Instruction for the entries that follow: retype exactly the lines from the line with "This screenshot has height=365, width=595." to the line with "Screen dimensions: 342x296", both included, and omit all others.
═════ DATA SHOWN
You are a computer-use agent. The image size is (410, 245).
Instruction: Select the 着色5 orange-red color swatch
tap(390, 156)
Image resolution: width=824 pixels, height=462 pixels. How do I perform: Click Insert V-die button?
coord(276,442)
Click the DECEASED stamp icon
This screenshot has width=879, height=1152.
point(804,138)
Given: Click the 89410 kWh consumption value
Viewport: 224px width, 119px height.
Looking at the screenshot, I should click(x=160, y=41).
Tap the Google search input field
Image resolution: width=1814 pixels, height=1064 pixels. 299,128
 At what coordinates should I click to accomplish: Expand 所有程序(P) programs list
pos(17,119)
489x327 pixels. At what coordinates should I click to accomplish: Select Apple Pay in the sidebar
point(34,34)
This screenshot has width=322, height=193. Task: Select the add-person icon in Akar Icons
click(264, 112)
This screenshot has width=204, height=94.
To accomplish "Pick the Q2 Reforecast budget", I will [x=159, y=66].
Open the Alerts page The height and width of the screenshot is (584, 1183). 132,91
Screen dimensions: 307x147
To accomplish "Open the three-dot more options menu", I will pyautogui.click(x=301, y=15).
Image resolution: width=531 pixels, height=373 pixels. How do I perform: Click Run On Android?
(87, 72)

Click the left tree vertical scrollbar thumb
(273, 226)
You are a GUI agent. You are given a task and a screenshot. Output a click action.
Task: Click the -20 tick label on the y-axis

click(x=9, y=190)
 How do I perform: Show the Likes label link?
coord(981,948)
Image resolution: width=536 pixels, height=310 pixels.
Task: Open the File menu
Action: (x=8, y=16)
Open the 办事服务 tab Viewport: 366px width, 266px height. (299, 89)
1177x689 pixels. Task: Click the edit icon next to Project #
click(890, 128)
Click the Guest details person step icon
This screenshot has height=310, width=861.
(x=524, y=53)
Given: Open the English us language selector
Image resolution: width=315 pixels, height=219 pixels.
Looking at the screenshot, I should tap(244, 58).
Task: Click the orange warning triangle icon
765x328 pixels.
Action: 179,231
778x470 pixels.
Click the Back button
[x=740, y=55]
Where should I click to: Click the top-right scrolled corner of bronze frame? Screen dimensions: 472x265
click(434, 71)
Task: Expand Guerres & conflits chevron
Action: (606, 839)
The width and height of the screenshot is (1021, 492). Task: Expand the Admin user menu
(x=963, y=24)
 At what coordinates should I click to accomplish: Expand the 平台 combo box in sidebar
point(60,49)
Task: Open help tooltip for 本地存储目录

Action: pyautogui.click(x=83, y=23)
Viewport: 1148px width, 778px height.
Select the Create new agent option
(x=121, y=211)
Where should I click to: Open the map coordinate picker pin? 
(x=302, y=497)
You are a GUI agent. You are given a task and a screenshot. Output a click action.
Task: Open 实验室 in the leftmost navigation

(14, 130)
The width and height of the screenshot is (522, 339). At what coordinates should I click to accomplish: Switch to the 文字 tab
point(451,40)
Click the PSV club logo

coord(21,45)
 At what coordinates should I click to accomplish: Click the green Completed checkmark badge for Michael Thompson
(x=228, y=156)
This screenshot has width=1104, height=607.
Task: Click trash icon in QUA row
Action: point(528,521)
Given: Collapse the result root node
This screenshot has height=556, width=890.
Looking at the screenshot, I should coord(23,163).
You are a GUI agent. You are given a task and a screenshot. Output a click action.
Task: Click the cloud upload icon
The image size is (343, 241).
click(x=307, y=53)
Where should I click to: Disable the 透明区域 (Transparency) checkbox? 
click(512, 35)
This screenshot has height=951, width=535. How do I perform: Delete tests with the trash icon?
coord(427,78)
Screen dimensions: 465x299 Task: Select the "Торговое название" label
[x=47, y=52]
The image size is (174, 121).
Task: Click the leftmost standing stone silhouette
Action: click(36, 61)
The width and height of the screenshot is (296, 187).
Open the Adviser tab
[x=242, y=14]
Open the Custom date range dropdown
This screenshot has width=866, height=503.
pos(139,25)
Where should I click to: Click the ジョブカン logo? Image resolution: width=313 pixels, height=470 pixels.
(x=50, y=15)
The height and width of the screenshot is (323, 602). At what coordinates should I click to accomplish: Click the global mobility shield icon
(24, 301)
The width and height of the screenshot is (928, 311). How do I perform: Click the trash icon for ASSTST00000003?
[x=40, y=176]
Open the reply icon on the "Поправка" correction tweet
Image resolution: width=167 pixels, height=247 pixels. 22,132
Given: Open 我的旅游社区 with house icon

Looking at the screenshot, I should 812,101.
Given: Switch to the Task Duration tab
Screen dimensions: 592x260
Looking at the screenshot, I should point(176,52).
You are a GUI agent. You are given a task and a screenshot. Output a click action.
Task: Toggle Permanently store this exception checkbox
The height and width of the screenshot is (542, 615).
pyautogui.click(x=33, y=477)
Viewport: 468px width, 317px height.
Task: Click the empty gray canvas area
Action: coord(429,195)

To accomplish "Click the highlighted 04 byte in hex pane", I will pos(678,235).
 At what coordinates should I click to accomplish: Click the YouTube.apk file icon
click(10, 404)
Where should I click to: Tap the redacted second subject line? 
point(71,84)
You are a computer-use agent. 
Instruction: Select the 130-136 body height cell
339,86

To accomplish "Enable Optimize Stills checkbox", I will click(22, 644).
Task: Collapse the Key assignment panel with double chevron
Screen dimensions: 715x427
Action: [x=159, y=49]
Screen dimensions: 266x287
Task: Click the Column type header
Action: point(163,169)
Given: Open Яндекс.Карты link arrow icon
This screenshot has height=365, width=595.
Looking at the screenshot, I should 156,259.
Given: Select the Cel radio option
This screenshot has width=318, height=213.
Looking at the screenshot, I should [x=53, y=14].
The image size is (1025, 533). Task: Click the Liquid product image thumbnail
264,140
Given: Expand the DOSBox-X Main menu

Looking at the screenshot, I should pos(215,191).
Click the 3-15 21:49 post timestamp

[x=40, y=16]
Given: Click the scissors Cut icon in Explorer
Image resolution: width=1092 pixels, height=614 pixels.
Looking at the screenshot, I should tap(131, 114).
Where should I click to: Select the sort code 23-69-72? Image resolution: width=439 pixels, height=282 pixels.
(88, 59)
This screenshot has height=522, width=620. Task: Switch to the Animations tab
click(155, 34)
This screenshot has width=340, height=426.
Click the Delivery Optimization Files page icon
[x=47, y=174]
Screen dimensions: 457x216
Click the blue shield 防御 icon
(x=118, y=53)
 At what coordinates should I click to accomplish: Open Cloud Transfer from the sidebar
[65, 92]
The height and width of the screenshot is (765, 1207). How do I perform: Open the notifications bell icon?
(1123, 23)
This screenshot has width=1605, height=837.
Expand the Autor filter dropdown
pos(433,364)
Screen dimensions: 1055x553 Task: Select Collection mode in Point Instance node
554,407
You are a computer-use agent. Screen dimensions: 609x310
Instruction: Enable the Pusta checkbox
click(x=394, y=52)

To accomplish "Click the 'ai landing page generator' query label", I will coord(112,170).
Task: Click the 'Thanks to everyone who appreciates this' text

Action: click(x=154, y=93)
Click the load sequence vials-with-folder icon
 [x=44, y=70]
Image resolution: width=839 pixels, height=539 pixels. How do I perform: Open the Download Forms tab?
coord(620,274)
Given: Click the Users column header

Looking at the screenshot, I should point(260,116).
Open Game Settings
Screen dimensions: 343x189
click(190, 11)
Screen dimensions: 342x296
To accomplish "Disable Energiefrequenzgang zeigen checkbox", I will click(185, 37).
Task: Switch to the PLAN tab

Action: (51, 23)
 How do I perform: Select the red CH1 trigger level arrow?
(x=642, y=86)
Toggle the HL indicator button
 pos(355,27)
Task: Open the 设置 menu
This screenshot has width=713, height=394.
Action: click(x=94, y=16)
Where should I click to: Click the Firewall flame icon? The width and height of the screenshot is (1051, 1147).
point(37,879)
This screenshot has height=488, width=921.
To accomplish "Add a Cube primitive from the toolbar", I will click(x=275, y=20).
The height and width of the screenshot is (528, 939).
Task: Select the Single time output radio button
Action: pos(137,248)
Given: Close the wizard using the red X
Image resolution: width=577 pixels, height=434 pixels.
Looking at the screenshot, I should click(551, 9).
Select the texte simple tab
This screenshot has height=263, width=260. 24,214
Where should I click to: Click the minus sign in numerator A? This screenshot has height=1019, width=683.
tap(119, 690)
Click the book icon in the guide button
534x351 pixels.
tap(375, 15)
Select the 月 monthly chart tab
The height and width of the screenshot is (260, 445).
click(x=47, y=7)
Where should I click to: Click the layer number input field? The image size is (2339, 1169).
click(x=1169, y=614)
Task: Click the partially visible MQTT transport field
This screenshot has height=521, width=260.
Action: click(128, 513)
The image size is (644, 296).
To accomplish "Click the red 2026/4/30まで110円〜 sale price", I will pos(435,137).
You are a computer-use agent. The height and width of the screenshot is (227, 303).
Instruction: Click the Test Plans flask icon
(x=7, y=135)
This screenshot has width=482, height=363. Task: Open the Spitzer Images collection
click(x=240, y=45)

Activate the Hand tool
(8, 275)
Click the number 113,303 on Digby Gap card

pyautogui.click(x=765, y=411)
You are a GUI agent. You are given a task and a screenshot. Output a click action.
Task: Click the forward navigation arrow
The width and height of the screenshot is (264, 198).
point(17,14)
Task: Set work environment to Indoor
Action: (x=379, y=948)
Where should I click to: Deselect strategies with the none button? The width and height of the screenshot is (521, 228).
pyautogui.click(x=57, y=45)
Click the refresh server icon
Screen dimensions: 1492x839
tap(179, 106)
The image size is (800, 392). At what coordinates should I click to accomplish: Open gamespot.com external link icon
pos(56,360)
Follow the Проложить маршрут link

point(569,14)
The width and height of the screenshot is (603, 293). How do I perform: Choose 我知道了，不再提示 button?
══════════
▶ [YOUR RESPONSE]
This screenshot has height=365, width=595.
Looking at the screenshot, I should 156,259.
Given: Select the Cel radio option
This screenshot has width=318, height=213.
Looking at the screenshot, I should [x=53, y=14].
The image size is (1025, 533). Task: Click the Liquid product image thumbnail
264,140
Given: Expand the DOSBox-X Main menu

Looking at the screenshot, I should pos(215,191).
Click the 3-15 21:49 post timestamp

[x=40, y=16]
Given: Click the scissors Cut icon in Explorer
Image resolution: width=1092 pixels, height=614 pixels.
Looking at the screenshot, I should tap(131, 114).
Where should I click to: Select the sort code 23-69-72? Image resolution: width=439 pixels, height=282 pixels.
(88, 59)
This screenshot has height=522, width=620. Task: Switch to the Animations tab
click(155, 34)
This screenshot has width=340, height=426.
Click the Delivery Optimization Files page icon
[x=47, y=174]
Screen dimensions: 457x216
Click the blue shield 防御 icon
(x=118, y=53)
 At what coordinates should I click to accomplish: Open Cloud Transfer from the sidebar
[65, 92]
The height and width of the screenshot is (765, 1207). How do I perform: Open the notifications bell icon?
(1123, 23)
This screenshot has width=1605, height=837.
Expand the Autor filter dropdown
pos(433,364)
Screen dimensions: 1055x553 Task: Select Collection mode in Point Instance node
554,407
You are a computer-use agent. Screen dimensions: 609x310
Instruction: Enable the Pusta checkbox
click(x=394, y=52)

To accomplish "Click the 'ai landing page generator' query label", I will coord(112,170).
Task: Click the 'Thanks to everyone who appreciates this' text

Action: click(x=154, y=93)
Click the load sequence vials-with-folder icon
 [x=44, y=70]
Image resolution: width=839 pixels, height=539 pixels. How do I perform: Open the Download Forms tab?
coord(620,274)
Given: Click the Users column header

Looking at the screenshot, I should point(260,116).
Open Game Settings
Screen dimensions: 343x189
click(190, 11)
Screen dimensions: 342x296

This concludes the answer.